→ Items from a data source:

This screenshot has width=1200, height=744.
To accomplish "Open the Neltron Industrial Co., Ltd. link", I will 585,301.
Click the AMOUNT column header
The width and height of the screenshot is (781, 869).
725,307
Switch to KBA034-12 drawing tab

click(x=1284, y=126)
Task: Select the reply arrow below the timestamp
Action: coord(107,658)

→ PROMPT: Once more, write out the records in full, exactly as they appear.

→ RESPONSE TO THE TASK:
This screenshot has width=1200, height=744.
To accomplish "Open the Neltron Industrial Co., Ltd. link", I will 585,301.
Click the AMOUNT column header
The width and height of the screenshot is (781, 869).
725,307
Switch to KBA034-12 drawing tab

click(x=1284, y=126)
Task: Select the reply arrow below the timestamp
Action: coord(107,658)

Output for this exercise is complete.